231. The Significance of Red Heart
1 Day by day, people are busy with meeting the five basic needs of life: clothing, food, housing, transportation, and sex. Who can be desire-free? How can one be satisfied with greed? As such, negative qi (yin etropons) becomes excessively abundant while the number of positive qi (yang etropons) decreases. When the heart of Dao cannot be in control, people’s lives become disorderly. As they stray, perverse acts and behaviors are observed.
2 If one can have an upright mind, he can moderate his desires, without always requiring big meal, or without demanding extremely comfortable housing, he can live a simple life that shows his true goal in life and knows when “enough is enough.” He can, then, focus his attention on the wellbeing of his fellow human beings, assist them in helping one another, and help them satisfy their “proper” desires. He is pure- minded in doing what he can for the continuation of human life.

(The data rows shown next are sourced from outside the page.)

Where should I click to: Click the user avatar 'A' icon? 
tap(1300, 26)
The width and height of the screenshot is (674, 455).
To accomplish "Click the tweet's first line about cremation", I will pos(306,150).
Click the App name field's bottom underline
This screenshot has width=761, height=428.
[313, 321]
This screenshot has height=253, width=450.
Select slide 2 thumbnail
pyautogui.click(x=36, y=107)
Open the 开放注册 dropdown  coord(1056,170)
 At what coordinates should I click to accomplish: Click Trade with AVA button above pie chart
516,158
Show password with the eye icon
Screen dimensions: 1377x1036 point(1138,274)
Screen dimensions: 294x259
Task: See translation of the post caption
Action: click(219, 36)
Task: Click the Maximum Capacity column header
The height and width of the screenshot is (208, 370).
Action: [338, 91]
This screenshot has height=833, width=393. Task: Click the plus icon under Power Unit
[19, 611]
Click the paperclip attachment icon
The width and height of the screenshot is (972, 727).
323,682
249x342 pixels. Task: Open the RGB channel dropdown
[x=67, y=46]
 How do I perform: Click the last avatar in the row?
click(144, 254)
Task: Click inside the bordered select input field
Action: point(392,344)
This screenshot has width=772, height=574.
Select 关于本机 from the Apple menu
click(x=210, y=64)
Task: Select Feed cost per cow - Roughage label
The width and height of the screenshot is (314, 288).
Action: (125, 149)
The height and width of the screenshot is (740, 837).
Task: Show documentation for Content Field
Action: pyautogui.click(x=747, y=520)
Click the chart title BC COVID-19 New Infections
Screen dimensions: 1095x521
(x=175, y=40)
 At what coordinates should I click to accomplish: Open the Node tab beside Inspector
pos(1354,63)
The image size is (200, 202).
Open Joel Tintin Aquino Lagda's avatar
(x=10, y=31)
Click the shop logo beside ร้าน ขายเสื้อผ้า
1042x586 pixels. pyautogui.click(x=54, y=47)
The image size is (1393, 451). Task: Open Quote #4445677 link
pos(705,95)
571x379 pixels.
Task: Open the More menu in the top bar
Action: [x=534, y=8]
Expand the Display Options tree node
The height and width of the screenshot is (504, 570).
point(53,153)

3 Beginning with doing physical work and moving on to metaphysical work, he can utilize material means to help him return back to nature. When the human mind and the Dao mindset reach harmony naturally, the body and mind can settle down, his spirit and materials needs come to a balance, which is to say that when the yin and yang etropons come to a proper energy threshold, there is harmony. The heart of saints and sages is merely following the “unbiased approach.”
4 The mind that seeks the union of heaven and humanity, the mind that reaches harmony of men and the Dao heart, and the mind that allows interflow between the yang etropons and yin etropons is what we called the “red heart.” It is also the innate heart. Based on the aforementioned, the red heart signifies the mutual progress of spiritual and material growth.